## SHORT EXERCISE
Please extend the book review excerpt below, picking up right after its last sentence about the drive to the bike shop.

I wanted to like it (not least because this book was originally assigned as a review for Shelf Awareness), but this thriller was not terribly successful for me. The writing was a little tired (Southern accent compared to molasses), and the characters frustratingly ill-suited to their professions: for a psychologist, Chloe is remarkably inexpert in human behavior; the police detective can’t stop interrupting his interview subject. I kind of lost it when the undergrad student said she’ll get her doctorate next, and then, hopefully, her master’s! (To be fair, let’s remember I got an advanced review copy – I surely hope this will be corrected before the final publication. But really.)

I finished it, but wish I hadn’t.


Rating: 4 red herrings.

Lee Child shorts: “Public Transportation” and “Wet with Rain” (audio)

“Public Transportation” was available from Audible as a standalone short (originally from the collection Phoenix Noir), and “Wet with Rain” comes from Exit Wounds: Nineteen Tales of Mystery from the Modern Masters of Crime. They were, I think, 13 and 28 minutes respectively, give or take. Just a few quick indulgences during a drive to the next county to my local bike shop.

## STORED DATA
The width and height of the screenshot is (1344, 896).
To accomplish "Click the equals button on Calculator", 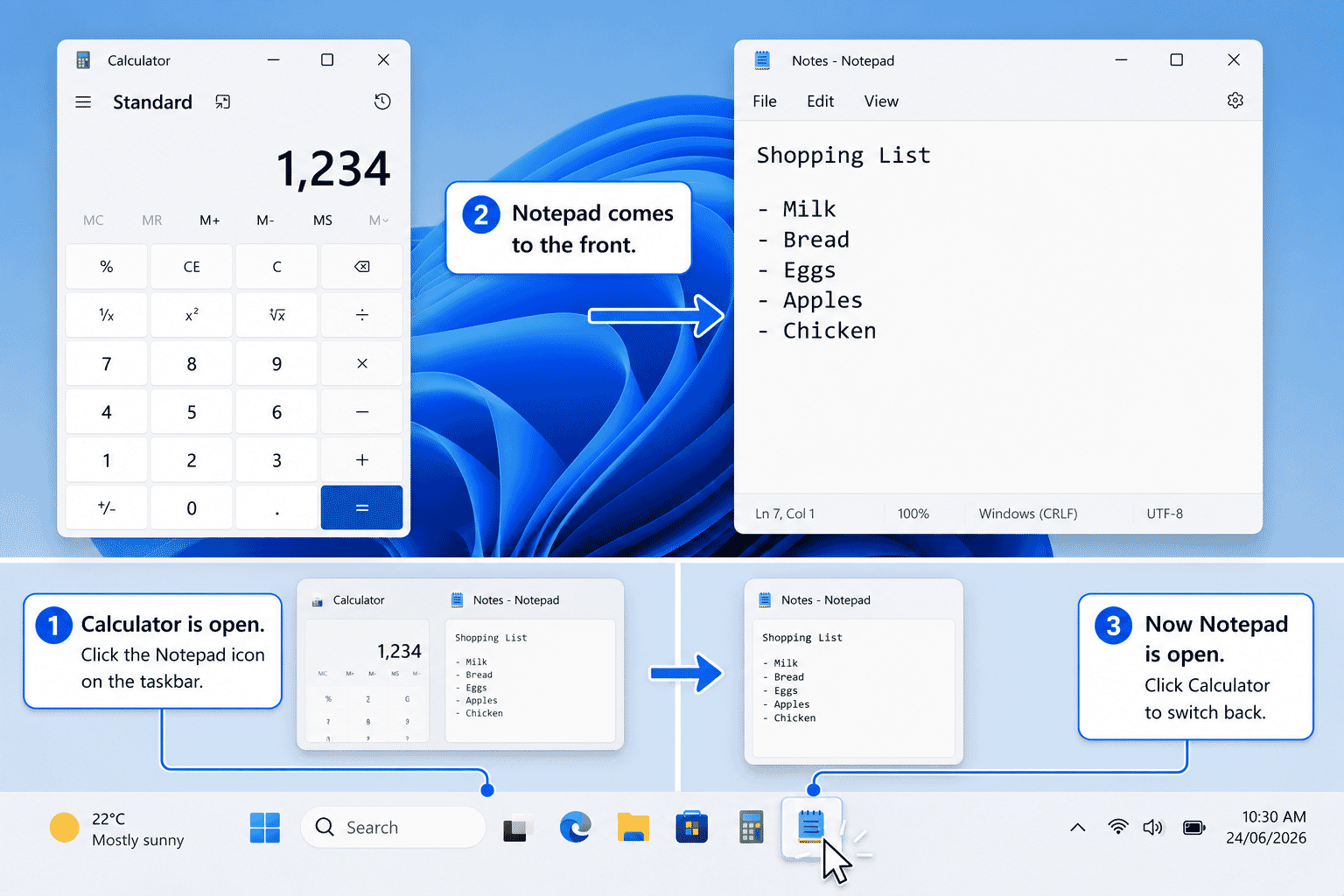I will click(x=362, y=508).
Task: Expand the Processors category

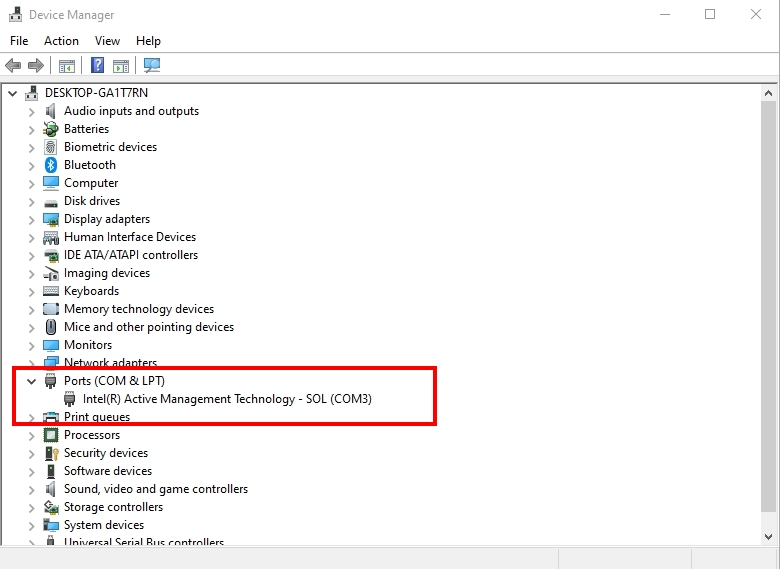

## IN RESPONSE
Classic Child, so not much to report here, but in the best ways. “Public Transportation” offers a surprise twist and no serial characters. A cop is talking with a journalist about an old unsolved murder case; we get a fairly quick summary of the crime, the investigation (in hindsight, botched), and the problematic conclusion eventually settled on by the police department. “Wet with Rain” is also Reacher-free, but slightly more involved. We get a little less context, but eventually understand that two Americans with a certain agency have traveled to Ireland to run a secret operation, about which information is doled out slowly and out of order, so that we’re still putting things together even as they happen. Each of these stories represents a sort of puzzle – for the reader and for the players involved. Only one has a quick punch of a surprise; the other is more of a slow burn. And, again, neither involves our hero Reacher. But each serves as a good example of Child’s skill with intrigue, detail, and apparently effortless storytelling (which actually may be the hardest kind), as well as a certain dark side of human nature. I enjoyed both as quick jaunts, and would love to have access to more of the same: quick, punchy stories by authors I know I love. My lifestyle doesn’t support longer audiobooks these days. Look for more podcast reviews to come, I guess…

“Drive” by James S. A. Corey

Another short from one of my favorites series, “Drive” briefly profiles an inventor and his invention, which we’ve been aware of as a sort of fact-of-life technology in the rest of The Expanse: here is Solomon Epstein, and his Epstein drive. We meet Solomon en media res, mid-experiment, as his improved drive turns out to work but also threaten his life. In this timeline, he struggles to save himself, while interspliced scenes show how he got here: glimpses of who he was, in particular with the woman who became his wife. It’s awfully moving, actually, a very fine, clipped view of a human with no villain to him (rare in this fictional world). I am again impressed with Corey’s skills, and I can’t wait to find more of this world, the expanse that appears in the final line of this lovely, sad, stand-alone story. Definitely recommend.


Rating: 8 bits of colored glass.

Before the Ruins by Victoria Gosling (audio)

On a recent cross-country drive, I lifted this year’s ban on audiobooks, obviously. This one took me two days of driving – a much more favorable pace at which to take in an audiobook, especially one involving suspense. Before the Ruins isn’t lightning-paced – it’s not that kind of thriller – but there was a steady building of tension.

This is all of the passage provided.